I’ve been having a bit of a mid-programming crisis recently and it has started to take the form of a tin foil hat. When you run
cat foo.txt, how do you know it won’t
unlink("foo.txt"); after outputting its contents? Or how about deleting your entire home directory? What is stopping your IRC client from forwarding all your messages to me? Or maybe it will change your text as it sends it? Why do we trust software and how should we gain trust from software?
Read the Source Code!!!
I know, I know. I should download the source, read it front to back and make sure it does what I think it should do, and stop writing a stupid blog post. I can do this for
- its source code is freely available
- it is written in C, a standard language
- I can read and understand C
And this is one of the cornerstones of why open source software is important, regardless of its cost or licensing. But being open source only covers the first of those items and is only feasible for programs of a reasonable length. It is simply not scalable for users to necessarily read the entirety of a programs source code in order to trust it. While this is obvious for much larger programs than
cat, it becomes more of an issue when considering all source code which
cat depends on: the compiler you use, the syscalls it uses, which version of the kernel it interacts with, etc. Once you consider all transitive dependencies, my reading list just became a little too long for my liking.

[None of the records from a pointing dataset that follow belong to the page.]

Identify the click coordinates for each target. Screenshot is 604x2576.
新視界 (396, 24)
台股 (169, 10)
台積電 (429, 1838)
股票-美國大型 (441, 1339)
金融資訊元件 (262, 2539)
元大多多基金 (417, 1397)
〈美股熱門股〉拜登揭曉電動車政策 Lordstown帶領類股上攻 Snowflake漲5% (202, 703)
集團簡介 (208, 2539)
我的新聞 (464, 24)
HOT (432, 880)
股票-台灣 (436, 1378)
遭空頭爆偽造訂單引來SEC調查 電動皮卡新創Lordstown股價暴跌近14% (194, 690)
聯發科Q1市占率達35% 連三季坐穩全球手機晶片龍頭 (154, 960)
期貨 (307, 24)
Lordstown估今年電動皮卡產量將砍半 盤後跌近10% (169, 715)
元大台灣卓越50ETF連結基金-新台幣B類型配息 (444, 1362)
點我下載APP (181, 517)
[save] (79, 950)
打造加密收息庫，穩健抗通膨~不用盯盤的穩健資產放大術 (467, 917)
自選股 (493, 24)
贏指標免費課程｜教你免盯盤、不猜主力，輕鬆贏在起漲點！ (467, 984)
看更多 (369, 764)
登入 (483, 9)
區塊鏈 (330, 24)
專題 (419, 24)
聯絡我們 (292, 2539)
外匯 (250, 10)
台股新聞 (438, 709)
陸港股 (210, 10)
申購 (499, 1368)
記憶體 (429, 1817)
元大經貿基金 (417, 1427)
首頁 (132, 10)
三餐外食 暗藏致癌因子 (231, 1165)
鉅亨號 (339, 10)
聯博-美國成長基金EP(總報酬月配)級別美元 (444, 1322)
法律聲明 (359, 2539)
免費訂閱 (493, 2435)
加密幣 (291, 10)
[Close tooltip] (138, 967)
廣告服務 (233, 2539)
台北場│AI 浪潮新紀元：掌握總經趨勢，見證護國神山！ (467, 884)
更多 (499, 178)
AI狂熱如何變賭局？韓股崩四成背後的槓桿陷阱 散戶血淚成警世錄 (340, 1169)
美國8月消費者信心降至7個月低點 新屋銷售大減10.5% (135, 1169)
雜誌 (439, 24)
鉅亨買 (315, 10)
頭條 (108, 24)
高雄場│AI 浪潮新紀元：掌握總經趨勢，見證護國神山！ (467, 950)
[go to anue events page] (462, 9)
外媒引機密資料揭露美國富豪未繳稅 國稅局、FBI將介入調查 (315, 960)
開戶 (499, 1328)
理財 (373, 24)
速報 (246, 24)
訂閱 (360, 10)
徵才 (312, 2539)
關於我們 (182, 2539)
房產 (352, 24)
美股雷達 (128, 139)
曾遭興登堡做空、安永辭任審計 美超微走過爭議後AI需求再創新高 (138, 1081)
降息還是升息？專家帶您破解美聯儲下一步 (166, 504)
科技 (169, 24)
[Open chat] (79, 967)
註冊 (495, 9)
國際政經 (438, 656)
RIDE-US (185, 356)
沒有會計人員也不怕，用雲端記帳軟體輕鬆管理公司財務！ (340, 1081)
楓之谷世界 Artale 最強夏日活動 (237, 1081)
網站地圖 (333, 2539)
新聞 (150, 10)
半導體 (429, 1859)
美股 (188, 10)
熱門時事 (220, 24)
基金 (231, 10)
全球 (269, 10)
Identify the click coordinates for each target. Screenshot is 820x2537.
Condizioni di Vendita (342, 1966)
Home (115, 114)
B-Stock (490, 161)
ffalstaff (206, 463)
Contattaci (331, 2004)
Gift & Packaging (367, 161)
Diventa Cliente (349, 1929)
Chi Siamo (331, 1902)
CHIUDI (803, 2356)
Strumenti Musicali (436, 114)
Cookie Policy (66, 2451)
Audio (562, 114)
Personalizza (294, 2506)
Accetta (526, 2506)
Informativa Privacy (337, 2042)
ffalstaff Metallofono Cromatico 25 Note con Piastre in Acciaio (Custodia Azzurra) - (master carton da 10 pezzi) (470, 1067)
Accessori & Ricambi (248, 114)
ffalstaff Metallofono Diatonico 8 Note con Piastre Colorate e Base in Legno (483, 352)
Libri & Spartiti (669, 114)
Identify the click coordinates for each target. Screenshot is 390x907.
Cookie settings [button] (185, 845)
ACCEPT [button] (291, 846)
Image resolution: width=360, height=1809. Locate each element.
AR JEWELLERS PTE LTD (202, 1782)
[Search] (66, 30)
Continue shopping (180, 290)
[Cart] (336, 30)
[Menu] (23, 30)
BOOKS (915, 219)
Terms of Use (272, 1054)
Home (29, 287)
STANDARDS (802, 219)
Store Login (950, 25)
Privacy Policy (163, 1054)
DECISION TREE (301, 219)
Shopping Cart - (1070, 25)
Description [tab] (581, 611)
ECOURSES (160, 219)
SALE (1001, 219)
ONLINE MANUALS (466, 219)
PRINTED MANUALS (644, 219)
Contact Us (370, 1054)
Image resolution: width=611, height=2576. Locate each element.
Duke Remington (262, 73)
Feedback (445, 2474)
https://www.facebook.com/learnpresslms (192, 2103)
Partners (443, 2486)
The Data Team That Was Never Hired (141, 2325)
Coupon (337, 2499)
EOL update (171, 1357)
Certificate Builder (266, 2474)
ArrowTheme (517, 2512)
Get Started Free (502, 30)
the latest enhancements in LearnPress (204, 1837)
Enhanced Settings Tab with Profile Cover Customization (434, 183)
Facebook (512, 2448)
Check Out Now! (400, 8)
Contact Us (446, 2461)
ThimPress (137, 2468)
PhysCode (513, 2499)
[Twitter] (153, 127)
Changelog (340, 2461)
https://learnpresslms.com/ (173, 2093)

cat was written in Brainfuck, would reading the source code be of any help in increasing my trust of it? Definitely not; this would be as helpful as reading the compiled binary (probably less helpful actually). What happens if you write a unique language for each program? I then have to learn the language (by reading its source code or otherwise) and then read the program. Even if I can set aside days to disassemble and read machine code or learn new languages, what about the people who don’t even know how to program at all? Do they simply have to trust some programmer when he says, “No sir, this app will not steal all of your money!”?
OSS Falls Short
I don’t think open source software is sufficient for trustworthy computing. Besides it being insufficient, I read enough code in a day and I hardly want to have to page through every program I want to run. The Free in FOSS is even more useless to me for gaining trust; I don’t care about making modifications and paying a license fee or whatever, I just don’t want Skype erasing my pictures. I don’t see machine code as fundamentally not open source (though it may be inconvenient!) and so we need a way of gaining trust from a much more basic level.
Sandboxes, VM’s, OS’s
Mobile operating systems seem to have taken permissions like these to heart and require all apps to request their permissions upon installation. This provides the user with a list of scary items it has access to, like GPS, contacts, microphone, etc. But what’s missing is a permission like, “Yes you can use my microphone to do offline speech recognition, but no you cannot record and upload it”. One answer might be to disable access to uploads, but what if a benign feature needs to upload something? Or perhaps the answer should be to split the app into the smallest pieces which are trustworthy. But can we verify that trust composes? It would be easy to exfiltrate the recorded sound as the input to my next “trusted” app for uploading. All paths point towards permissions being too coarse, as the desirable behavior is a small subset of all programs adhering to the given permissions.
Stepping aside from trustworthiness for a moment, I would like to comment that only allowing a program to do the absolute least amount necessary is highly desirable for programming as a whole. As a programmer, I would sleep easier at night knowing that the code I deployed to EC2 yesterday doesn’t accidentally spin up 1,000 servers and cost me over $9,000.
There are some tidbits in SELinux which are along the right path like being able to specify which programs can access a file. Do you not shudder at the thought that any program you run may or may not read/modify/delete your SSH keys? SELinux can let you limit which programs can access certain files (among other things in which I’m not an expert). Yes this seems dandy, but I don’t think its a proper solution because you now only have trust at the layer between program and OS. I want trust to start inside a language, between libraries, and between my own functions.
From the Language
All of the techniques above use some form of nanny to keep watch over a running program and slap it on the wrist when it does something bad. I would much rather have decision procedures at the language level which could reason about all possible executions and determine the security properties of a particular program. Now of course, this will likely be a costly analysis to perform, but (a) security is important and (b) you can always fall back to doing the nanny approach. This idea of punting on a compiler if it takes too long and instead performing checks at run-time is something I’d like to expand upon in a future post.
Ensuring program security by mandating source code transparency is a social approach which is brittle and easily beat. Furthermore, human processes like these don’t scale and are not fit for the future of computing. We need security by construction.